DATASET EXCERPTS —

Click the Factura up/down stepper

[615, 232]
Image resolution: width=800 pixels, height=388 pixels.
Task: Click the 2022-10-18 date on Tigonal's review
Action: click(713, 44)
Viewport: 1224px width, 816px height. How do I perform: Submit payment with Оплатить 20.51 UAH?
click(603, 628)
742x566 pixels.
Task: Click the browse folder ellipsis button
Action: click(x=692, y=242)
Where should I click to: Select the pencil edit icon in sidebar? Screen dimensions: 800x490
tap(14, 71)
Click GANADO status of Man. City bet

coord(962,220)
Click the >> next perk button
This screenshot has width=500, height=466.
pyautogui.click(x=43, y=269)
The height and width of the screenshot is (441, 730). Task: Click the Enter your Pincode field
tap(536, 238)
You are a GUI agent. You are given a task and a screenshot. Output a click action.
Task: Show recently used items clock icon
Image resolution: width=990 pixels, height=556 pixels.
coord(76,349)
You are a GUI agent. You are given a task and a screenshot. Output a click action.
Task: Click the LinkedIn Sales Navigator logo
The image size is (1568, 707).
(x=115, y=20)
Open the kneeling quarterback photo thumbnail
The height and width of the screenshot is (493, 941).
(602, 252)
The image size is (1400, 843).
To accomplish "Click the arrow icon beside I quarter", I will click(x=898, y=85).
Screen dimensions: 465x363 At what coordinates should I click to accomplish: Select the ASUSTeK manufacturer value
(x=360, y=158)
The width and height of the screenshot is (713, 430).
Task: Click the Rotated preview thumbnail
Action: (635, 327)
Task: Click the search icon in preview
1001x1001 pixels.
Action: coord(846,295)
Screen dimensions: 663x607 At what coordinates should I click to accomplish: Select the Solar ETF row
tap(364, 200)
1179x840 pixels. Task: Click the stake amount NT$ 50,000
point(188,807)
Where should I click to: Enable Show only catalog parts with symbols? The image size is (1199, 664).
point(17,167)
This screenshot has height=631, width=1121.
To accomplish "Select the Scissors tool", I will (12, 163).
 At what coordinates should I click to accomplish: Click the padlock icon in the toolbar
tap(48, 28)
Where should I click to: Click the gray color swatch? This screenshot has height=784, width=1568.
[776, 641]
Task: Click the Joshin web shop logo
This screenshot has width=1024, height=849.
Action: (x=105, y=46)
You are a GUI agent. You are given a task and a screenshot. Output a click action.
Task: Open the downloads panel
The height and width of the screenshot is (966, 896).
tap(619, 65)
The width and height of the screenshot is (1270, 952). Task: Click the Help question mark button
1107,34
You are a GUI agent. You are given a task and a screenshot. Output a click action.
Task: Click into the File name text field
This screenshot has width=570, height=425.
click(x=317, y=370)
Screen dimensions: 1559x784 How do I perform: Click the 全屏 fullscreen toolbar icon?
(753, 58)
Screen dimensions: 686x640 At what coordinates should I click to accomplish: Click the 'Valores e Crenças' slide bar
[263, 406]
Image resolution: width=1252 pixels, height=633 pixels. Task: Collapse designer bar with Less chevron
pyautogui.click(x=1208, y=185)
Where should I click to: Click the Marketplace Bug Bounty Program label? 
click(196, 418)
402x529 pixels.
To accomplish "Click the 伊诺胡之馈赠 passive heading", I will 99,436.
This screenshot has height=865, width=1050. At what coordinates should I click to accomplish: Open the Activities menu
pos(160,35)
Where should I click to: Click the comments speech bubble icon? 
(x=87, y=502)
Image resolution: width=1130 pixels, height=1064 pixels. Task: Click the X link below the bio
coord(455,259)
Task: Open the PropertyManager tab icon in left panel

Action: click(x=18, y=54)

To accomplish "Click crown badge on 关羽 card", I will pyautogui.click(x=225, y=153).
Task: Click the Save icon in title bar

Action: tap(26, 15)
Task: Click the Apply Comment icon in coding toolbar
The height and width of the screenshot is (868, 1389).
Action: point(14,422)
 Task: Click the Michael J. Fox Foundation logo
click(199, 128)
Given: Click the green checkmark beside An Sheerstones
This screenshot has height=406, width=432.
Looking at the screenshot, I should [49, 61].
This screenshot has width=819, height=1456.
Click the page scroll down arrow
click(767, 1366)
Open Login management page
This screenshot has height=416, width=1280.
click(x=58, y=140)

WHAT NEEDS TO BE DONE — Return exactly the lines in the records above, beginning with the one that holds "Task: Click the Save icon in title bar" and ending with the last.

RESULT BELOW —
Task: Click the Save icon in title bar

Action: tap(26, 15)
Task: Click the Apply Comment icon in coding toolbar
The height and width of the screenshot is (868, 1389).
Action: point(14,422)
 Task: Click the Michael J. Fox Foundation logo
click(199, 128)
Given: Click the green checkmark beside An Sheerstones
This screenshot has height=406, width=432.
Looking at the screenshot, I should [49, 61].
This screenshot has width=819, height=1456.
Click the page scroll down arrow
click(767, 1366)
Open Login management page
This screenshot has height=416, width=1280.
click(x=58, y=140)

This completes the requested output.